JP3138373B2 - Active silencer - Google Patents

Description

DETAILED DESCRIPTION OF THE INVENTION

[0001]

BACKGROUND OF THE INVENTION 1. Field of the Invention The present invention relates to an active silencer in which an exhaust pipe through which a high-temperature exhaust gas flows is provided with a silencing speaker for generating a sound having a phase opposite to the noise in the exhaust pipe.

[0002]

2. Description of the Related Art An active noise reduction device picks up noise with a microphone and generates a sound having an opposite phase to the noise detected by the microphone to muffle the noise.
Although the invention was invented in the 934's, the frequency band of the actual noise was wide, and it was difficult to generate a sound in the opposite phase to the noise in such a wide band to suppress the noise. However, due to recent advances in acoustic engineering, active noise reduction has been attracting attention due to the DSP (Digital Signal Processor) technology, in particular, because it has a greater noise reduction effect than passive noise reduction using conventional sound absorbing materials.

In order to reduce the noise in the exhaust pipe by using this active noise reduction, a microphone is attached to the exhaust pipe, a speaker for noise reduction is attached to the exhaust pipe, and the noise detected from the microphone is DSP-processed to perform the opposite phase. The sound is emitted from the muffling speaker.

[0004]

Generally, a loudspeaker is mainly composed of a cone for mainly emitting sound, a voice coil and a magnet for vibrating the cone, and the cone is particularly made of paper.

[0005] When high-temperature exhaust gas is supplied to the exhaust pipe on which the above-mentioned active noise reduction is performed, the loudspeaker cone is deteriorated or burned out by radiant heat.
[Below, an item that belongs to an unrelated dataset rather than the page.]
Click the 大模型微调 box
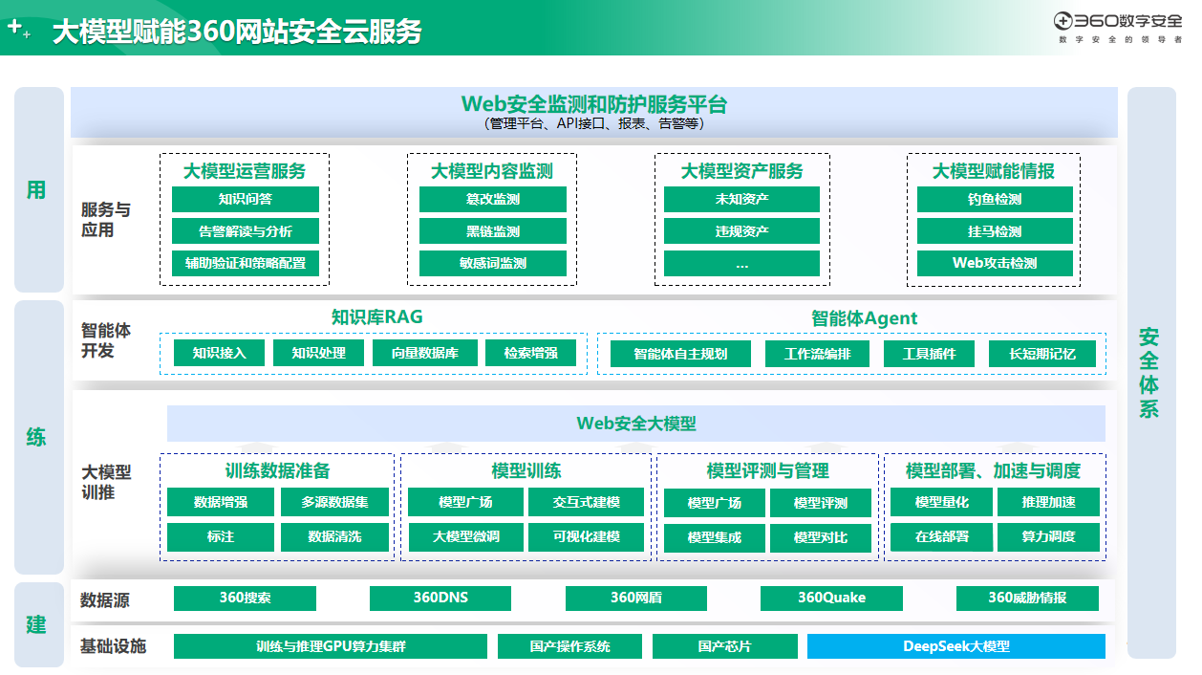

Accordingly, an object of the present invention is to solve the above problems and to provide an active silencer capable of silencing noise even when the exhaust gas flowing in the exhaust pipe is at a high temperature.

[0007]

SUMMARY OF THE INVENTION In order to achieve the above object, the present invention provides an active pipe provided with a muffling speaker for generating a sound having a phase opposite to the noise in the exhaust pipe through which a high-temperature exhaust gas flows. In the silencer, a substantially L-shaped connecting pipe is connected to a side wall of the exhaust pipe, and a bent portion of the connecting pipe is provided.
A large number of small holes are provided, and a chamber covering the large number of small holes is provided.
Only, the end of the connecting tube, the enclosure so as to cover the speaker digested sound is attached to mute the speaker provided, cooling means for supplying cooling gas to protect the mute speaker from a high temperature to the chamber It is provided.

[0008]

[0009]

The present invention relates to an active silencer in which an exhaust pipe through which a high-temperature exhaust gas flows is provided with a silencing speaker for generating a sound having a phase opposite to the noise in the exhaust pipe, wherein a connecting pipe is connected to a side wall of the exhaust pipe. At the end of the connecting pipe, a sound deadening speaker is attached and an enclosure is provided so as to cover the sound deadening speaker, and the enclosure is provided with cooling means for supplying a cooling gas for protecting the sound deadening speaker from high temperatures, and A bypass flow path to the connecting pipe is provided so that the cooling gas is discharged from the enclosure to the connecting pipe.

According to the present invention, in addition to the above configuration, the muffling speaker further includes a diaphragm for generating a sound having an opposite phase, and a hydraulic vibrator for driving the diaphragm.

[0012]

According to the above construction, since the cooling means supplies the cooling gas to the front or the periphery of the silencing speaker, even if high-temperature exhaust gas flows in the exhaust pipe, the heat reaches the silencing speaker. Protected from high temperatures. With this,
Since the noise elimination speaker generates a sound having a phase opposite to that of the noise, the noise and the sound from the noise elimination speaker cancel each other out and are eliminated.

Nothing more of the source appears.